[Dataset entries]
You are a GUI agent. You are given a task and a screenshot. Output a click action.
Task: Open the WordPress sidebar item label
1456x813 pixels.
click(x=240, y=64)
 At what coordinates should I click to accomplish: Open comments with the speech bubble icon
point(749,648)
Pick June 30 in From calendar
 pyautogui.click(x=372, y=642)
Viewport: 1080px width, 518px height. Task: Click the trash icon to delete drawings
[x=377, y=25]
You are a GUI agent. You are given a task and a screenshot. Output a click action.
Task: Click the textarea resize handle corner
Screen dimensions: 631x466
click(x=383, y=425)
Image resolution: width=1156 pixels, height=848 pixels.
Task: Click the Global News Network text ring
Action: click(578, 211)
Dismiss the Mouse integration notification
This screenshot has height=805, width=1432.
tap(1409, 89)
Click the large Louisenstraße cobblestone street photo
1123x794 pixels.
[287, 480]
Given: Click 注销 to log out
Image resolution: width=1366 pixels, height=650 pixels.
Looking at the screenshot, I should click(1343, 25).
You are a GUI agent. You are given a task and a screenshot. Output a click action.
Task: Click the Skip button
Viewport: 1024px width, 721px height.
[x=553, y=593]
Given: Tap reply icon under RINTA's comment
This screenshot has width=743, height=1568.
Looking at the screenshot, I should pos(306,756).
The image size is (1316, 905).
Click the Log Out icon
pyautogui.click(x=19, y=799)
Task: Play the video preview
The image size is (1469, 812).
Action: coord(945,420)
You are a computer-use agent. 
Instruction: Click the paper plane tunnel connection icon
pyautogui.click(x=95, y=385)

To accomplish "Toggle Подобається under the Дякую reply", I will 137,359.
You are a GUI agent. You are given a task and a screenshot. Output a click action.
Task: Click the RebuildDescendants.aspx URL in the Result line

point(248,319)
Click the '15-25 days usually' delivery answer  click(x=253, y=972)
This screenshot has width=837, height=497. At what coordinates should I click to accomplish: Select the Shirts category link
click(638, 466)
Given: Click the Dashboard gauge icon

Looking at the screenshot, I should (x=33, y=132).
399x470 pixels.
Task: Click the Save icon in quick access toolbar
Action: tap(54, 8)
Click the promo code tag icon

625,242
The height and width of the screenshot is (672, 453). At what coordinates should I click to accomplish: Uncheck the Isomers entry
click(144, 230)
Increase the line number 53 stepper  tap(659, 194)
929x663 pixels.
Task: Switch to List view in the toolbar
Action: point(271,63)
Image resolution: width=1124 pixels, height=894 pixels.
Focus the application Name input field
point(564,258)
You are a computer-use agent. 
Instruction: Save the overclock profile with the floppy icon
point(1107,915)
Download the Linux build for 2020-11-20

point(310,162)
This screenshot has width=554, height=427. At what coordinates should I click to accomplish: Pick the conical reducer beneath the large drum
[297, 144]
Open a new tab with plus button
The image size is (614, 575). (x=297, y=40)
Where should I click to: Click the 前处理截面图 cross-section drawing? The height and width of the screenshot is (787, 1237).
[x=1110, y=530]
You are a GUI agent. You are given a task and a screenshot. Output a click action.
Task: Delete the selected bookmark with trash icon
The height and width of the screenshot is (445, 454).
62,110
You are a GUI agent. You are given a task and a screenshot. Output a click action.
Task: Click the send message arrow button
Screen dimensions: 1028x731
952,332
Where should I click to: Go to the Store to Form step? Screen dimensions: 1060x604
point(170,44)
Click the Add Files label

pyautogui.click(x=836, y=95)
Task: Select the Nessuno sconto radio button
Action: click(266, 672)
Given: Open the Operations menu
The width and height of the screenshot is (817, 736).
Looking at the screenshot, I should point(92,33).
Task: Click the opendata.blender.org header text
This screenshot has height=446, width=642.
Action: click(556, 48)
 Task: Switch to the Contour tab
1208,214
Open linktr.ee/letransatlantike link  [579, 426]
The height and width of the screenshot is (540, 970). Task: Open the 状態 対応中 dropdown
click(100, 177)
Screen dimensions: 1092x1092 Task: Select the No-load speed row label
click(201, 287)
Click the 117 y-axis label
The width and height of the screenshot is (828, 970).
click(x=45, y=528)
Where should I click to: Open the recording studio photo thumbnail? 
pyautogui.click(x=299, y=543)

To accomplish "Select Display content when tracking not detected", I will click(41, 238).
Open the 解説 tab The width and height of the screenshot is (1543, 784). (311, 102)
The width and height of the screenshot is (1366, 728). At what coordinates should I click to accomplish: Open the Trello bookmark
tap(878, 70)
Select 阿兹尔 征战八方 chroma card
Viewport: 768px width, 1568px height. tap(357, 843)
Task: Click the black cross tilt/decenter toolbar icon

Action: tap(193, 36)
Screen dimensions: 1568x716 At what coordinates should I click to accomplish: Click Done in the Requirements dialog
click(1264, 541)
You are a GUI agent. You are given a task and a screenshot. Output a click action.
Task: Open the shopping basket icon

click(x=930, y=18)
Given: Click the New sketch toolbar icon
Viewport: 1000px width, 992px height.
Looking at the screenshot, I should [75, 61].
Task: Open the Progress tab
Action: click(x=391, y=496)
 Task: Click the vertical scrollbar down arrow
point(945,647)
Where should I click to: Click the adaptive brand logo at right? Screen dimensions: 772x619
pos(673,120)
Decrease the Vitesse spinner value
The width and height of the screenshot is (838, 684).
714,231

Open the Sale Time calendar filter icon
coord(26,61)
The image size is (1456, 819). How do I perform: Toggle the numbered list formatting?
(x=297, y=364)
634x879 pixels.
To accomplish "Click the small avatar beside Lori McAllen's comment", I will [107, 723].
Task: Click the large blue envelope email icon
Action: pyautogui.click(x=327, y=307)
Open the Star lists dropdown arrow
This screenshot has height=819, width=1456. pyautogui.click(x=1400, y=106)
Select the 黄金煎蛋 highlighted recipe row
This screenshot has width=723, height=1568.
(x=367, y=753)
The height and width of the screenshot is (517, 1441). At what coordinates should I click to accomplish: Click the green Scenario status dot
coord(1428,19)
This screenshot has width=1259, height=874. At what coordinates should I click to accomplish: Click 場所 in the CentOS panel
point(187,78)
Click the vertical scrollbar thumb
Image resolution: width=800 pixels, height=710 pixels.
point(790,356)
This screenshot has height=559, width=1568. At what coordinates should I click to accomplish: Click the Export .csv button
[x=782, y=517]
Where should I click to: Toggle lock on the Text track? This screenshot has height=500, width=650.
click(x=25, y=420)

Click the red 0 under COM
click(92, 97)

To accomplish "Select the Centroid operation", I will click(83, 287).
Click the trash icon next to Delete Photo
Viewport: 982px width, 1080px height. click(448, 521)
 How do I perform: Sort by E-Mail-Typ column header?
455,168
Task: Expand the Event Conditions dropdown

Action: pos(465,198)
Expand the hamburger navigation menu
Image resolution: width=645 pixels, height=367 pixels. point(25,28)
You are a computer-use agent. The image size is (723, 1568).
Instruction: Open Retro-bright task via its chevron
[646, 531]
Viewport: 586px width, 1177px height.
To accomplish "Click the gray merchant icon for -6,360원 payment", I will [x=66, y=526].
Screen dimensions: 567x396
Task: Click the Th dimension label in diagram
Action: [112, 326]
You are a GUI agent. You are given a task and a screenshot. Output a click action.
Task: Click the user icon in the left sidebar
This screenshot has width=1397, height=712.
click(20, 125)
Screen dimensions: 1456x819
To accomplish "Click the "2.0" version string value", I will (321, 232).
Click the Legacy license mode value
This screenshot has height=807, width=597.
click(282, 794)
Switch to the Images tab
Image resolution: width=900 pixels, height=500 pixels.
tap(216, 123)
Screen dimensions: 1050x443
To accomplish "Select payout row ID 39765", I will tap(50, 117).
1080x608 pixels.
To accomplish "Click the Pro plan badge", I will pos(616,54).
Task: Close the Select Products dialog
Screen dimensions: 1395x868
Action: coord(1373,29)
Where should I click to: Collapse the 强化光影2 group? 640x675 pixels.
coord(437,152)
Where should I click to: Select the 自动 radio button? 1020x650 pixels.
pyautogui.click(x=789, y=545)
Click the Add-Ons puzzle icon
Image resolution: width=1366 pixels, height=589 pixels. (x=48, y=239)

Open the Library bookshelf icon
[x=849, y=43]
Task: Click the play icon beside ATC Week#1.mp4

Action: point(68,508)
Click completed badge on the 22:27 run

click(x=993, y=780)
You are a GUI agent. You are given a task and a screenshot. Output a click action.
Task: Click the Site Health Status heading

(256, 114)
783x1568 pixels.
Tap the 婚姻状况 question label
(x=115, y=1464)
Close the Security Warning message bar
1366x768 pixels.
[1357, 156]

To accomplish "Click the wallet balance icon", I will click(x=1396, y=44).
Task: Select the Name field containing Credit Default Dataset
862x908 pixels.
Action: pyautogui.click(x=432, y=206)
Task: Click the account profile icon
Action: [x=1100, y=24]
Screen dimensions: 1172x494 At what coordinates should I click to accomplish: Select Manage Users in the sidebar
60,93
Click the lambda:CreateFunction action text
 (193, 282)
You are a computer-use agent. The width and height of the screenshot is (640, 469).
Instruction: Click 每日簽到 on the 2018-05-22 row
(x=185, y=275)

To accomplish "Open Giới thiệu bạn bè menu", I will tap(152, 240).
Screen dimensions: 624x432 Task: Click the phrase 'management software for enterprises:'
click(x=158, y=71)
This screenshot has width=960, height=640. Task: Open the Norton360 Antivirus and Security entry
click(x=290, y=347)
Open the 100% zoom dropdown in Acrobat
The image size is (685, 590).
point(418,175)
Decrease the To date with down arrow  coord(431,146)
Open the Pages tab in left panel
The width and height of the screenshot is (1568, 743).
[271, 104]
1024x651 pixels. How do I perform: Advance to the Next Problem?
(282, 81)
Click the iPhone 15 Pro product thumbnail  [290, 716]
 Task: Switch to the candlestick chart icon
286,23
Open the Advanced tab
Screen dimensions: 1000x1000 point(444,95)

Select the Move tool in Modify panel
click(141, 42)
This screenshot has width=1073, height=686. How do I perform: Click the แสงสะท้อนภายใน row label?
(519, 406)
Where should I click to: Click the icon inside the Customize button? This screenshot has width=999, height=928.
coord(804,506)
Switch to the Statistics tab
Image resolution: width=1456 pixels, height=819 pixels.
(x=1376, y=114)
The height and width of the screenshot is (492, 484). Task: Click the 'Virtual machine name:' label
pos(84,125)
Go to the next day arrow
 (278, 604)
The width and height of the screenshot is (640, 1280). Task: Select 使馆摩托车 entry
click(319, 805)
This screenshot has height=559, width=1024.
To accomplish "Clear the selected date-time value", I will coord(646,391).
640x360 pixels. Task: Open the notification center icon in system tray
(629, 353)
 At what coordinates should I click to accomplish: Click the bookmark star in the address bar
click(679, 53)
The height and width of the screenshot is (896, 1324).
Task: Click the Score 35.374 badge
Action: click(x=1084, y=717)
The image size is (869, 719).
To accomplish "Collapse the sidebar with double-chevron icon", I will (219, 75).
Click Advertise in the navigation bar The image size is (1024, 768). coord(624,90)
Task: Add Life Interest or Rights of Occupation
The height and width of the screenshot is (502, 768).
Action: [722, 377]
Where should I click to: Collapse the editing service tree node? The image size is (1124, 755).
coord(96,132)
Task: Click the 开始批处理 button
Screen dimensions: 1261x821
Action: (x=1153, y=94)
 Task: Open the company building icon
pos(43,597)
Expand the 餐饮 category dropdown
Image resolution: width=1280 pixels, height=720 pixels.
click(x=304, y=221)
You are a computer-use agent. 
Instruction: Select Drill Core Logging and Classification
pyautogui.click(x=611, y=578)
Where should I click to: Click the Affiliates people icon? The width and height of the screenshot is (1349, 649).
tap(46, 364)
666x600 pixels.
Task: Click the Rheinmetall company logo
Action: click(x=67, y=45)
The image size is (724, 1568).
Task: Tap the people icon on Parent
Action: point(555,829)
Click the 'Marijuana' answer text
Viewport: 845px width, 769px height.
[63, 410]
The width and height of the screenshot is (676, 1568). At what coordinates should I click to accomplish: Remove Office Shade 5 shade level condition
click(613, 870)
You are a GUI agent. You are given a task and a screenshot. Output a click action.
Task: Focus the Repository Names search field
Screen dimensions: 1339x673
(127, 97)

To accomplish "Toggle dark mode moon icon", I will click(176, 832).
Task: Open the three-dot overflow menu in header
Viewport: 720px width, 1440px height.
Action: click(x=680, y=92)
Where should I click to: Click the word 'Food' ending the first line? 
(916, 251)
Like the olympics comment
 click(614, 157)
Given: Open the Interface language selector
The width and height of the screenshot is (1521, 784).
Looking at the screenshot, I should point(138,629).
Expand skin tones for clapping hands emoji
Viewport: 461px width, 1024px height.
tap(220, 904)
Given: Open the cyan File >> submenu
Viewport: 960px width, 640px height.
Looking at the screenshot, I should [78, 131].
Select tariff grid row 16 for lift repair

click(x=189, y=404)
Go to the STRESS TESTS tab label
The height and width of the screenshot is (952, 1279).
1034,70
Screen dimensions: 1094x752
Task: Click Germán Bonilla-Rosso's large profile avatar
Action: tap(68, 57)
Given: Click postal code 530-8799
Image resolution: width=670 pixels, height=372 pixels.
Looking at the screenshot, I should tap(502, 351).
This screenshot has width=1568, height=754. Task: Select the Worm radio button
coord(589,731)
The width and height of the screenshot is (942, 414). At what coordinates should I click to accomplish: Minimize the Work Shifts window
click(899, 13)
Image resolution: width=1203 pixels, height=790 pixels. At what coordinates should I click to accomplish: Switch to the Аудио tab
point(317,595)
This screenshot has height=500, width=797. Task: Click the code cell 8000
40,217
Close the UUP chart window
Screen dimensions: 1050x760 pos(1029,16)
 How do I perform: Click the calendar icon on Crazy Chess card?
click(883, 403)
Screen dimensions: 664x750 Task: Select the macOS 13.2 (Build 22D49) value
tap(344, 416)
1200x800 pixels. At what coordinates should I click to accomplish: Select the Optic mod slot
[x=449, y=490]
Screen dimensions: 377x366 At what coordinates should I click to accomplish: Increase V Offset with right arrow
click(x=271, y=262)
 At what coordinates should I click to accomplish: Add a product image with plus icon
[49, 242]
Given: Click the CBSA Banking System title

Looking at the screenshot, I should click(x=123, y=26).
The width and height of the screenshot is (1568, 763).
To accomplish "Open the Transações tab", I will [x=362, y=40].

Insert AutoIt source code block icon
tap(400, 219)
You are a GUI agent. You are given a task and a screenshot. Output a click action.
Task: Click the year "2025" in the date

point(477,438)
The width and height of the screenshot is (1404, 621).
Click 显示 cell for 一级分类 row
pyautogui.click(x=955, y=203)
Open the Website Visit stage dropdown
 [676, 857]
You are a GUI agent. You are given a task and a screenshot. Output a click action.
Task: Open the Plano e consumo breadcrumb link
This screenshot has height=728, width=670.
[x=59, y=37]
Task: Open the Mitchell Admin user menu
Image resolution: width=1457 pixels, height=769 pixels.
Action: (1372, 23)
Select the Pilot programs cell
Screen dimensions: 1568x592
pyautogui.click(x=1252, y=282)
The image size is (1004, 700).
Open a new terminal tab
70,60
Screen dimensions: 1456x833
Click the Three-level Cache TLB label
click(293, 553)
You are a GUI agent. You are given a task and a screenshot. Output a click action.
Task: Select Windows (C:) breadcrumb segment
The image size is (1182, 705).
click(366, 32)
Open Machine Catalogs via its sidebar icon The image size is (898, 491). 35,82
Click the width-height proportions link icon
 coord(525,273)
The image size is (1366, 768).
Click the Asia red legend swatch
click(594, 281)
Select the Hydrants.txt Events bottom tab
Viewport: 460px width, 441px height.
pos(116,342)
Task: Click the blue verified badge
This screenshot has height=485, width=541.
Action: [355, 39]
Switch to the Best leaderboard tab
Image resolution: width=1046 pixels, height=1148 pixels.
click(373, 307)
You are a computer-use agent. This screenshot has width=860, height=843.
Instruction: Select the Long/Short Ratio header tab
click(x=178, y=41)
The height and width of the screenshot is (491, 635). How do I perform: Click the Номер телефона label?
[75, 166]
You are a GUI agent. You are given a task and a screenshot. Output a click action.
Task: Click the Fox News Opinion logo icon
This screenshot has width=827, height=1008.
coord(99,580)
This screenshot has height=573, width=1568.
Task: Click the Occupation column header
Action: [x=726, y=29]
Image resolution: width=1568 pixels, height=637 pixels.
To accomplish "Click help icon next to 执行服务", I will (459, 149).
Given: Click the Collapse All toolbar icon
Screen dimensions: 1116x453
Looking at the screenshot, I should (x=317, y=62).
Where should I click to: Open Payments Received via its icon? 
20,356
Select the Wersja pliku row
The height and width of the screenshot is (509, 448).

# Work to be completed:
From the records, copy every line that has the string "mode" in it.

# Task result:
Click the Legacy license mode value
To accomplish "Toggle dark mode moon icon", I will click(176, 832).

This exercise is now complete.